The Copyright Infringement Lawsuits
RIAA brought the lawsuits on behalf of the world’s three largest recording companies, Universal Music Group, Warner Music Group, and Sony Music Entertainment. Collectively, these plaintiffs operate record labels that represent thousands of recording artists, including many of the world’s most popular performers.
The defendants, Suno AI and Udio AI, are the operators of music generation platforms that rely on generative AI to create sound recordings. These platforms allow users to provide a short, written prompt describing a type of music and/or a topic for a song (for example, “an electronic pop song about going to the beach”) and will then instantly produce a recording of an AI-generated song that sounds like it is performed by a human. While neither platform accepts written prompts that contain the name of a specific existing recording artist, both platforms allow for highly specific genre and style prompts that can result in a comprehensive description of a specific artist.

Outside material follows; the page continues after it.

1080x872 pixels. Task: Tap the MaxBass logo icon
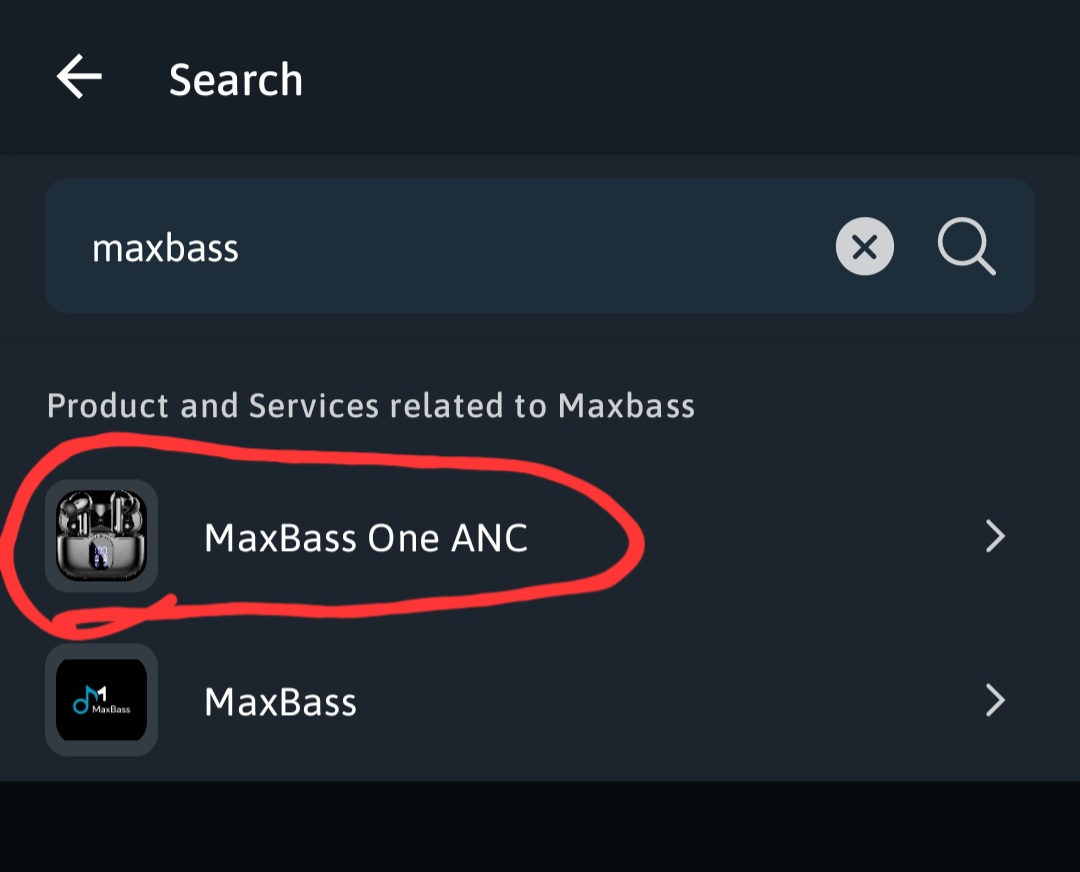(101, 700)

The Suno and Udio platforms both rely on generative AI, which is trained on large data sets of pre-existing human-made music. Essentially, the AI models are “fed” with thousands of pre‑existing songs from across a wide range of music genres, styles, melodies, vocal techniques, and lyrical content, which the models use to “learn” standard characteristics of different types of music. The AI models then aggregate the training data to produce new recordings that are reminiscent of a general type of music, or that may sound similar to pre-existing songs, but, at least as claimed by Suno and Udio’s operators, do not directly reproduce any pre-existing recording.
The RIAA-managed lawsuits focus on the input data sets. Specifically, they allege that the data sets likely contain thousands of pre-existing recordings whose copyright is owned by the plaintiffs and that the unauthorized reproduction of those recordings as part of the data sets constitutes copyright infringement. To date, Suno and Udio have insisted that the pre-existing recordings that make up the input data sets were all legally acquired.

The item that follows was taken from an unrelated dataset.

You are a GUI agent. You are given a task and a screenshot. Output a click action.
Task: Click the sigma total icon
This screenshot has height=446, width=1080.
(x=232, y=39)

Notably, the plaintiffs clarify explicitly in the lawsuits that they are not currently alleging that the output of Suno and Udio—i.e., the “new” AI-generated recordings—are themselves infringements of copyright. While the lawsuit refers to the fact that the AI-generated recordings produced by these platforms can often sound similar to specific pre-existing songs, the plaintiffs allege that these similarities are evidence that the input data sets on which Suno and Udio is trained contain the plaintiffs’ copyrighted works.
In other words, the plaintiffs argue that, even if Suno and Udio will not disclose which specific pre-existing recordings are included in the training data sets, the similarities between the output recordings and the plaintiffs’ pre-existing recordings are enough to prove that the AI models must have been trained on those pre-existing recordings. This line of argument is necessary because Suno and Udio have historically refused to provide details on which recordings are contained in their data sets or how those data sets are populated. They have argued that those details constitute confidential business information.

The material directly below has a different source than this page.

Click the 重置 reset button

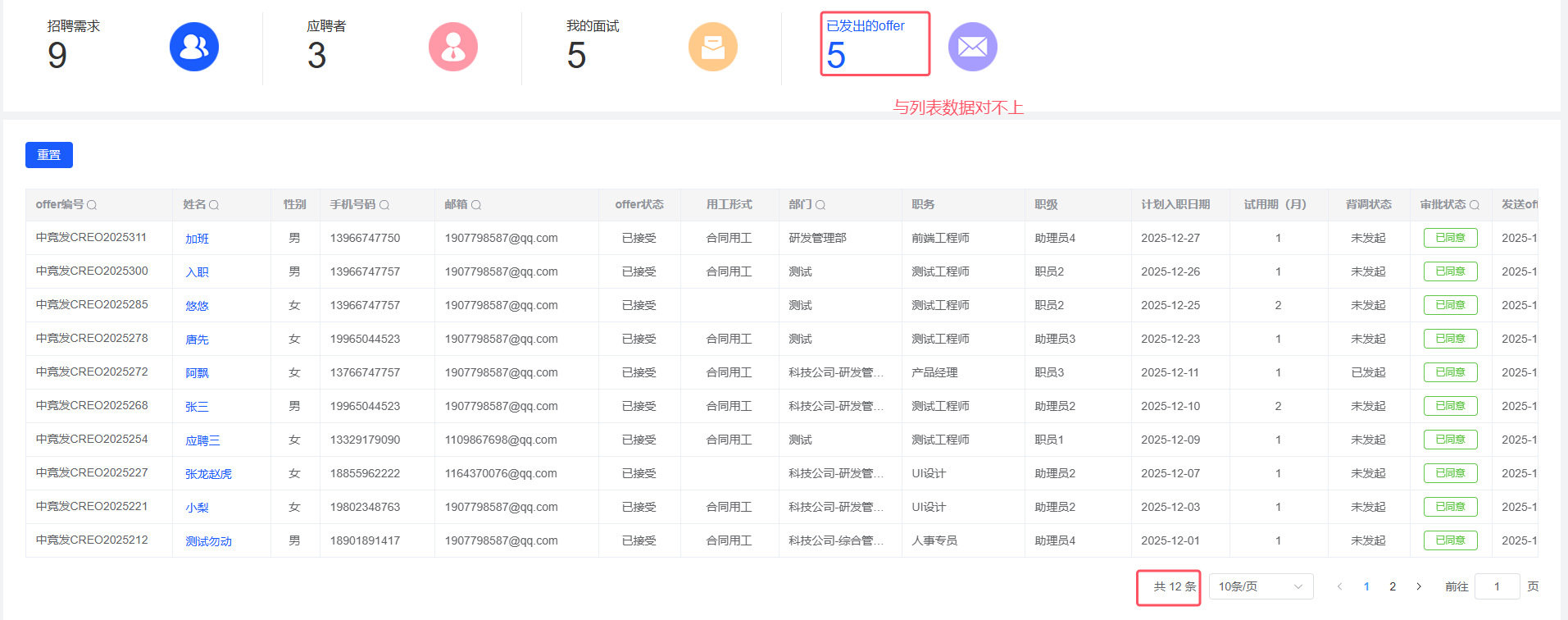(49, 155)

Among other remedies, the plaintiffs seek statutory damages in the amount of $150,000 USD for each recording infringed. Since the data sets relied on by Suno and Udio may contain thousands of pre-existing recordings, the total damages award being sought by the plaintiffs could, theoretically, rise to billions of dollars if the courts were to find that each individual recording contained in the data sets constitutes a separately infringed recording.
Key Takeaways for Canada
Although a similar infringement action has not yet been brought in Canada, the issues that the RIAA-managed lawsuits raise are likely to be relevant to Canadian copyright law as well. The lawsuits will require the US courts to grapple with numerous unanswered questions about the intersection between artificial intelligence and copyright that directly relate to concepts under Canada’s Copyright Act, including whether using a copyrighted work or recording as part of a training data set constitutes an unauthorized reproduction, when a work or recording is acquired lawfully, whether AI training data sets can fall under the “fair dealing” exception to copyright infringement, and how damages are to be calculated if a data set containing thousands of copyright-protected works or recordings is found to be infringing.
More broadly, the RIAA-managed lawsuits illustrate the current complexities and uncertainties around the world, including in Canada, about the creation and use of AI-generated works for commercial purposes. These unresolved questions extend far beyond just the music industry. For example, as we have discussed in previous Cassels comments, courts in both the United States and Canada have already started ruling on whether copyright can exist in an AI-generated work and whether a company can be held responsible for statements made by its AI chatbot, while the landscape of AI regulation at large in Canada continues to develop across many industries.